Bruneian businessman

Lau Ah Kok (劉錦國 (Lâu Kím-kok, Liú Jǐnguó); 26 September 1920 – 7 January 2018) or Lau Gim Kok, was a Bruneian aristocrat and businessman of Chinese descent who was known for establishing Hua Ho Department Store, a well-known local supermarket and department store chain as well as an agricultural farm in Brunei. He was considered to be among the richest people in Brunei.

== Early life ==
Lau was born on 26 September 1920 in Kinmen to a farmers' family and in the early years he lived with his family in Kinmen. Between the ages of 17 and 18, he left his parents behind in 1938 and moved to Nanyang. He didn't go back to the nation for the first time until 1979. He venerated his father's tomb and spent time with his relatives.

In his hometown of Lieyu, the young Lau was farming and fishing, but he had no desire to spend the rest of his life farming.
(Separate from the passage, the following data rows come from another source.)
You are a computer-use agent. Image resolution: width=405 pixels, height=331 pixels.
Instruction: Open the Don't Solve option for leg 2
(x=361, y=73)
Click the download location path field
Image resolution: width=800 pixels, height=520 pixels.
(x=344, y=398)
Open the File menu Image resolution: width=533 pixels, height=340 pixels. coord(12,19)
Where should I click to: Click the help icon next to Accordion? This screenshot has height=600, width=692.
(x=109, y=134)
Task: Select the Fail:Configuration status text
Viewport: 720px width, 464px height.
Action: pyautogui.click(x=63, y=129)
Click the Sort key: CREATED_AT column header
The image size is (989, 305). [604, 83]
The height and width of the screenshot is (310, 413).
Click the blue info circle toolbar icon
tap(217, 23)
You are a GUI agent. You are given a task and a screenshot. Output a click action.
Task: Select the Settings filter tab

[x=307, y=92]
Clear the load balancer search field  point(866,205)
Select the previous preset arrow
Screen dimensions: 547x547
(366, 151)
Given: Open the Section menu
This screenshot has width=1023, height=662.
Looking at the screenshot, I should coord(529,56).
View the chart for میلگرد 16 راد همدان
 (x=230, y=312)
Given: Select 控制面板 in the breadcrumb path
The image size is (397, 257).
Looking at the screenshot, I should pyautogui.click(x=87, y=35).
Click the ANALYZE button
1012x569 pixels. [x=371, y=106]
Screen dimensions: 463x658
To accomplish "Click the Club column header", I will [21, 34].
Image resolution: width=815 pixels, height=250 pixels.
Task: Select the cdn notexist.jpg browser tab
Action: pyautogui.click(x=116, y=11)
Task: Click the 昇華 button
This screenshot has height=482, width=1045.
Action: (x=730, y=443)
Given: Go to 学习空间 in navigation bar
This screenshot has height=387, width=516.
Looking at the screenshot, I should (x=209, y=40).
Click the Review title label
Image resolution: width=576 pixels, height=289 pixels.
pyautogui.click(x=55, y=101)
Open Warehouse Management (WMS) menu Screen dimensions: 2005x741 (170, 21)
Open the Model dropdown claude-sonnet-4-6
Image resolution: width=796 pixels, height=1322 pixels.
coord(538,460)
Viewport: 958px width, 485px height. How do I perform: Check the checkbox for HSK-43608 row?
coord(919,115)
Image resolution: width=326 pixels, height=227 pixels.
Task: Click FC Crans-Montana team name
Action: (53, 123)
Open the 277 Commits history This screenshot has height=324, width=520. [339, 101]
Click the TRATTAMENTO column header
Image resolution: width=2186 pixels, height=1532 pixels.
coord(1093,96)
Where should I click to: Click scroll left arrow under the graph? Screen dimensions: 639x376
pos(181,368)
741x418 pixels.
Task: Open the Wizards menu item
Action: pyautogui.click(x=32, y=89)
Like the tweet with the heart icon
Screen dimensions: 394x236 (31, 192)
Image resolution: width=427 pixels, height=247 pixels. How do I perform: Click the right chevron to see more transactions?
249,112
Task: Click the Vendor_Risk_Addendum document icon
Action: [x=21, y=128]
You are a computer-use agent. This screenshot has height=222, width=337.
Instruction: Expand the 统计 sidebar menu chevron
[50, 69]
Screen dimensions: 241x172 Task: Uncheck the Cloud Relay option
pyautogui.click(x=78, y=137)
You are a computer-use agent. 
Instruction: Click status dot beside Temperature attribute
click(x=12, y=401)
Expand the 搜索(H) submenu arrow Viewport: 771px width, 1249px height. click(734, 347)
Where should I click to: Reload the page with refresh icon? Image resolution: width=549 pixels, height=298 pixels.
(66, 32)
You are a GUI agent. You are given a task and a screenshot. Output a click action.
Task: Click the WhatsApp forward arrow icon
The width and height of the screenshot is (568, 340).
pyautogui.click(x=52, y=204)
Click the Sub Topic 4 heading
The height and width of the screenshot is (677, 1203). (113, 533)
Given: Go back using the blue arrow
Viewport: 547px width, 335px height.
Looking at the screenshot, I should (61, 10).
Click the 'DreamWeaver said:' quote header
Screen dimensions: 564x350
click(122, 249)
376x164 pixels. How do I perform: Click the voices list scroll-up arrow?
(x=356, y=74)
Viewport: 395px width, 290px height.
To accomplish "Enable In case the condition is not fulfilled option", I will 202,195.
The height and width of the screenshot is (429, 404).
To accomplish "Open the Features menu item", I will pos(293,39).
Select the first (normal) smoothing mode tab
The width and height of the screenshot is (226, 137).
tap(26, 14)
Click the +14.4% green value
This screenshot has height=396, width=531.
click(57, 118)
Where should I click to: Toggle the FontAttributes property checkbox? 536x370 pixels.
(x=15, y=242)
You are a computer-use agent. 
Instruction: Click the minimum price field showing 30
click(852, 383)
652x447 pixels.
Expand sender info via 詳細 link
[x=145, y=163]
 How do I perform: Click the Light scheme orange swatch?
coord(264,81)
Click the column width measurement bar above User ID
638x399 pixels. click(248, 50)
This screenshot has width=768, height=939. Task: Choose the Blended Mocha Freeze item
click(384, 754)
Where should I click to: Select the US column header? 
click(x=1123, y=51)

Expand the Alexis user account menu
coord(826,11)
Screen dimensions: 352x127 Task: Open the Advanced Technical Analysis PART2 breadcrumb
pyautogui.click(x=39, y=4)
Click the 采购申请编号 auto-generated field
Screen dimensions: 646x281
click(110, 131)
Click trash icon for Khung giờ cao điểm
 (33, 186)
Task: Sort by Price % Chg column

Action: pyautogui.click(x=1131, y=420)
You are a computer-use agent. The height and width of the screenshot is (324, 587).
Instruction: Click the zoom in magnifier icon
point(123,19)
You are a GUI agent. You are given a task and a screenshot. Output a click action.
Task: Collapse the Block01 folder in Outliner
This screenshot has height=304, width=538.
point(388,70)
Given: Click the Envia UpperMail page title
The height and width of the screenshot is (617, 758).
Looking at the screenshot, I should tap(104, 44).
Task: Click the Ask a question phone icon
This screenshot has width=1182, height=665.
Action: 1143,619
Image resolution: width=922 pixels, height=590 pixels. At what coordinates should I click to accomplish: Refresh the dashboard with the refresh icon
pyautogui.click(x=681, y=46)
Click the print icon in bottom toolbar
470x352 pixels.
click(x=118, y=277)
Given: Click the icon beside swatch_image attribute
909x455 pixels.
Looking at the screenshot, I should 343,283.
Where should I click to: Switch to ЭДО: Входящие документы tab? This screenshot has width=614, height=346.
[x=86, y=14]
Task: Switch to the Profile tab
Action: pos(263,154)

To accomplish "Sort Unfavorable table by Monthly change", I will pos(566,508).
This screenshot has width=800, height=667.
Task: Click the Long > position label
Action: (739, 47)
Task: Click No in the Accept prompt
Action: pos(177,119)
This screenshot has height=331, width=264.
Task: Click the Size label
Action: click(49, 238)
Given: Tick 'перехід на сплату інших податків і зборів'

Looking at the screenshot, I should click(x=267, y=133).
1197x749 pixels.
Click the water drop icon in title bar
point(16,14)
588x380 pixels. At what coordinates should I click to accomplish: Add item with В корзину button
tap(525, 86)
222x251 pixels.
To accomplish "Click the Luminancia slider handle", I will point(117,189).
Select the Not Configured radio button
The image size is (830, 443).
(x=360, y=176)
His goal was to earn a life similar to that of his friends and family. For this reason, his family started raising money for entanglement when he was 18. He made a statement by leaving Lieyu and traveling to Kinmen, then on to Xiamen. He traveled via Hong Kong, Hainan, Vietnam, and Malaysia on a Dutch ship before arriving in Singapore.

Chinese labour was distributed out of Singapore; those who have just relocated here are also diligent workers. After two years, he traveled to Brunei where he reunited with his sister and eldest sister, whom he had not seen in decades. His father-in-law had him working as a clerk. Brunei has grown to be his second home ever since. He was a diligent worker, going from early in the morning till late at night. He also received a pay raise, going from 4 to 8 yuan per month.

== Career ==
Lau was 22 years old in 1942. For 160 yuan, he purchased 5 acre of property on Jalan Muara in Manggis and established the first Hua Ho Department Store to operate a small business. He first constructed a vegetable garden, employed labor to raise hens and ducks, and made a little profit. He made the decision to introduce agriculture to Brunei in 1956 after being inspired by the authorities of that nation. He employed 11 Chinese, Indian, and Malay farmers to engage in large-scale farming, and he borrowed 10,000 yuan from the government to purchase agricultural gear.

Lau was highly ambitious and wanted to advance in his job, but he failed after working too much and running out of money to have a blood transfusion, endangering his own life in 1958. Thankfully, Bruneian nobilities came to his aid, saving his life. His hometown broke the terrible news of his father's passing the same year. He had no money when he went back to his hometown. In 1959, once his condition had healed, he fired every employee, leaving the family financially independent.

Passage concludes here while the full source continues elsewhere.